* About this task: Would you reproduce every line of the material exactly?
(Information Opens)
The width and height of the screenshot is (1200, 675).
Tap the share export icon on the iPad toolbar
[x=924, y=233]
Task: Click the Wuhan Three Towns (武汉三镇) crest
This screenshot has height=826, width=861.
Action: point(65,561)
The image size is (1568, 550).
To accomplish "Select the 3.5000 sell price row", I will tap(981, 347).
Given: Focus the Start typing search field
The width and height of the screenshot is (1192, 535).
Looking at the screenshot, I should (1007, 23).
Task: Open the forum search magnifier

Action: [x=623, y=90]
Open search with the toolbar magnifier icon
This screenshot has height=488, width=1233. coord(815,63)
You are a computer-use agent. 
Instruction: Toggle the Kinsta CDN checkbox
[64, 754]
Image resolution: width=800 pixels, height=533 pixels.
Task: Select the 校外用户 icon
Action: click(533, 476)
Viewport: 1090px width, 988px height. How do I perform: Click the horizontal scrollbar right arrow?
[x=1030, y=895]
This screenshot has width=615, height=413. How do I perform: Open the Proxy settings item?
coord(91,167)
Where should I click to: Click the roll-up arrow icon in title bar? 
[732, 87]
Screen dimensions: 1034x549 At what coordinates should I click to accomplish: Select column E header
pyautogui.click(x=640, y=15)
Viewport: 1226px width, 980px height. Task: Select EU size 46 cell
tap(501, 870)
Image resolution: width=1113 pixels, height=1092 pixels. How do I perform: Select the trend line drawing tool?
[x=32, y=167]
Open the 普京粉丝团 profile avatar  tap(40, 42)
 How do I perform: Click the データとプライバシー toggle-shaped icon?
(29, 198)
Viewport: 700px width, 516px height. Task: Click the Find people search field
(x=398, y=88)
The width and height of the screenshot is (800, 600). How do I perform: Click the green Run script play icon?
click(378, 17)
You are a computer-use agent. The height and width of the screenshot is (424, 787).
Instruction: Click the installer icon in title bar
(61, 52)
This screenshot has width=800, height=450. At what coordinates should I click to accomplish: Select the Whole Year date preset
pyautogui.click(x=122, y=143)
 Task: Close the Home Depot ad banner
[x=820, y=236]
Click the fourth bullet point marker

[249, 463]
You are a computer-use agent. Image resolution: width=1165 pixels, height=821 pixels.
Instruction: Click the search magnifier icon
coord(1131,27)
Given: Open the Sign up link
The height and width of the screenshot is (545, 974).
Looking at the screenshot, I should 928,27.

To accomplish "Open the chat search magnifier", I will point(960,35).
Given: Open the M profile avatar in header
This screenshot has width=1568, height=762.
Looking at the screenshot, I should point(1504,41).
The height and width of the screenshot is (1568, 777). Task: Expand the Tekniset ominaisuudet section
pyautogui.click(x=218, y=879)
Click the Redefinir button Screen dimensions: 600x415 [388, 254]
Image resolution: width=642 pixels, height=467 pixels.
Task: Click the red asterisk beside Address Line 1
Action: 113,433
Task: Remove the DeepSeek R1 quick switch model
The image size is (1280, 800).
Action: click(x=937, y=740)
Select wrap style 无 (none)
(Information Closes)
* Written solution:
The width and height of the screenshot is (1200, 675).
Tap the share export icon on the iPad toolbar
[x=924, y=233]
Task: Click the Wuhan Three Towns (武汉三镇) crest
This screenshot has height=826, width=861.
Action: point(65,561)
The image size is (1568, 550).
To accomplish "Select the 3.5000 sell price row", I will tap(981, 347).
Given: Focus the Start typing search field
The width and height of the screenshot is (1192, 535).
Looking at the screenshot, I should (1007, 23).
Task: Open the forum search magnifier

Action: [x=623, y=90]
Open search with the toolbar magnifier icon
This screenshot has height=488, width=1233. coord(815,63)
You are a computer-use agent. 
Instruction: Toggle the Kinsta CDN checkbox
[64, 754]
Image resolution: width=800 pixels, height=533 pixels.
Task: Select the 校外用户 icon
Action: click(533, 476)
Viewport: 1090px width, 988px height. How do I perform: Click the horizontal scrollbar right arrow?
[x=1030, y=895]
This screenshot has width=615, height=413. How do I perform: Open the Proxy settings item?
coord(91,167)
Where should I click to: Click the roll-up arrow icon in title bar? 
[732, 87]
Screen dimensions: 1034x549 At what coordinates should I click to accomplish: Select column E header
pyautogui.click(x=640, y=15)
Viewport: 1226px width, 980px height. Task: Select EU size 46 cell
tap(501, 870)
Image resolution: width=1113 pixels, height=1092 pixels. How do I perform: Select the trend line drawing tool?
[x=32, y=167]
Open the 普京粉丝团 profile avatar  tap(40, 42)
 How do I perform: Click the データとプライバシー toggle-shaped icon?
(29, 198)
Viewport: 700px width, 516px height. Task: Click the Find people search field
(x=398, y=88)
The width and height of the screenshot is (800, 600). How do I perform: Click the green Run script play icon?
click(378, 17)
You are a computer-use agent. The height and width of the screenshot is (424, 787).
Instruction: Click the installer icon in title bar
(61, 52)
This screenshot has width=800, height=450. At what coordinates should I click to accomplish: Select the Whole Year date preset
pyautogui.click(x=122, y=143)
 Task: Close the Home Depot ad banner
[x=820, y=236]
Click the fourth bullet point marker

[249, 463]
You are a computer-use agent. Image resolution: width=1165 pixels, height=821 pixels.
Instruction: Click the search magnifier icon
coord(1131,27)
Given: Open the Sign up link
The height and width of the screenshot is (545, 974).
Looking at the screenshot, I should 928,27.

To accomplish "Open the chat search magnifier", I will point(960,35).
Given: Open the M profile avatar in header
This screenshot has width=1568, height=762.
Looking at the screenshot, I should point(1504,41).
The height and width of the screenshot is (1568, 777). Task: Expand the Tekniset ominaisuudet section
pyautogui.click(x=218, y=879)
Click the Redefinir button Screen dimensions: 600x415 [388, 254]
Image resolution: width=642 pixels, height=467 pixels.
Task: Click the red asterisk beside Address Line 1
Action: 113,433
Task: Remove the DeepSeek R1 quick switch model
The image size is (1280, 800).
Action: click(x=937, y=740)
Select wrap style 无 (none)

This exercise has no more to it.